Сарториус еще раз повторил в уме слова адского диалекта, которыми обогатил свой разум, но от каждого произнесенного слова ему становилось нехорошо, и он решил, если получится, поскорее забыть их.
Подвал под часовней оказался обширнее, чем сама часовня, – видимо, он простирался дальше, захватывая часть земли под собором. Сарториус добрел до лампы, держась рукой за стену, чтобы не упасть (голова у него все еще кружилась). Он поправил фитилек, убедился в том, что масла в лампе достаточно (кто ее заправил и кто ее зажег?), и двинулся дальше. И почти сразу ударился ногой о сундук.
Прикусив губу, Сарториус перетерпел, пока боль перестала быть такой жгучей, затем поставил лампу на пол и опустился перед сундуком на колени.
Сундук был покрыт пылью, но все же видно было, что за ним ухаживают: дерево было отполировано, на металлических застежках – ни следа ржавчины. Ключ нашелся поблизости на стене, и Сарториус, не раздумывая, снял его и открыл замки.

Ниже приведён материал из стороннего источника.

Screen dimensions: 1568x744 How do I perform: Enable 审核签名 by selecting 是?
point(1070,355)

В сундуке лежали книги и пачки листов с рисунками. Сарториус осторожно вынул одну из них и едва не выронил: на обложке было написано его собственное имя.
«Сарториус».
На самом деле поначалу Сарториус вообще не понял, что написано на обложке. Линии, прочерченные слабой, дрожащей рукой, складывались в знаки неохотно. Да и что это были за знаки, на какую звучащую речь они намекали, поначалу тоже было не разобрать. Но чем дольше Сарториус всматривался в них, тем отчетливее различал их, и, в конце концов, они как бы сами собой заговорили с ним на латыни. А заговорив, произнесли его собственное имя.

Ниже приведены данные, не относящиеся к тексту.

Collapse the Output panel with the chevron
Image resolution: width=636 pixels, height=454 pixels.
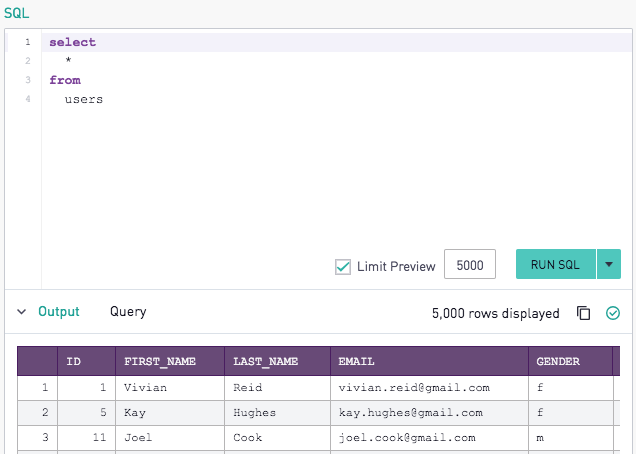click(x=21, y=312)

Впервые в жизни он услышал, как его призывают по имени. До сих пор Сарториус сам дерзал всех окликать: кувшин он называл «кувшином», перебирая это наименование на всех известных ему языках; дерево он звал «деревом», а порой – «дубом» или «кленом», но, надо сказать, и «клен», и «дуб», и «ясень», и любое другое наименование не встречало у деревьев такого отклика, как самое простое слово – «дерево», ведь «дерево» – это то, чем все они были изначально. Здесь стоило бы задуматься, росли ли в раю клены, дубы или ясени, или же фиговые и яблоневые деревья. Возможно, там росли некие «деревья» как таковые, не имевшие между собой разделения, – как не имели разделения языки или люди.
Много соображений касательно имен – истинных, искаженных или полностью ложных – имелось у Сарториуса, и он без колебаний использовал все, что успевал осмыслить, и звал – тем самым, быть может, истязал вещи и иные существа.
И вот настал миг, когда точно так же, властно и без всякого сострадания, окликнули его самого.
В этот миг он был беспомощен и обнажен, как младенец, рожденный в чужом сарае, на чужой дороге, рядом с воюющими армиями, окруженный бессмысленными харями. Кто-то, таящийся за этими буквами, кто-то, окликнувший его таким образом, что не отозваться и не подчиниться он не посмел, сделал это ради собственного любопытства.